A Modest Proposal To Keep Investors From Shooting Themselves In The Foot: Financial Advisors' Daily Digest

by: SA For FAs


Dalbar issues its latest chronicle of investor underperformance.

Lance Roberts evaluates the Dalbar study and offers tips for advisors.

Your humble correspondent offers his own seemingly obvious solution.

As it has done annually for over two decades, Dalbar's famous investor behavior study - now in its 22nd year - continues to find that individual investors trail overall market performance, citing classic behavioral errors such as buying high and selling low.

Lance Roberts has written up an analysis of the latest Dalbar findings, with a focus on what advisors can do to recognize these tendencies and protect their clients from themselves.

The diagnosis and proposed solutions all sound reasonable, but I'd like to suggest my own suggestion, which strikes me as extremely obvious.

Since, in a crisis, people have a tendency to want to do something, it would seem that advisors could add significant value by making the steady raising of cash a portfolio planning priority. The idea is simple: raise cash to a) provide a buffer in time of crisis and b) as a means to go shopping when prices fall during said crisis.

(I don't claim to have invented buying low - I'm suggesting that advisors formally facilitate this concept in their client investment plans, and mention it here because it goes unmentioned in the two cited reports).

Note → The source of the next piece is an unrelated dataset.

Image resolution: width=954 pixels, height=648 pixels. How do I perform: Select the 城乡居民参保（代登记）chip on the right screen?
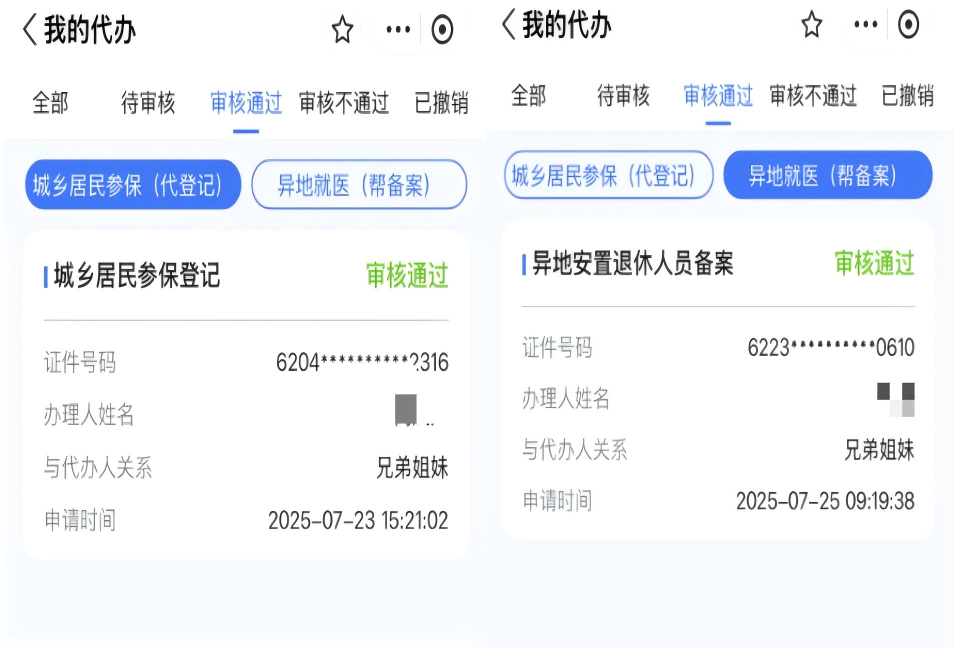(608, 174)
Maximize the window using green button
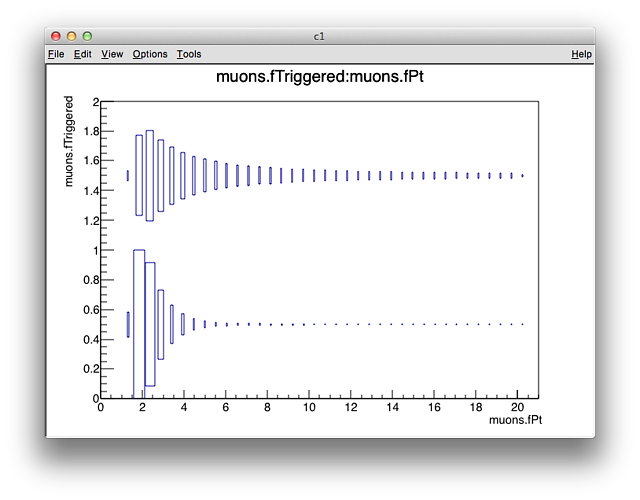This screenshot has height=500, width=640. 87,36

Sure, portfolio optimizers like to be all-equity since markets rise more than they fall. But, since nobody knows when stocks will fall, the above proposal seems like a safe way to make up for being less than 100% invested in stocks. Isn't it the "greedy" investor who ends up blowing up when the bubble pops?

So what do you think about this suggestion? Are we doomed to read Dalbar's 40th annual chronicle of investor underperformance years hence?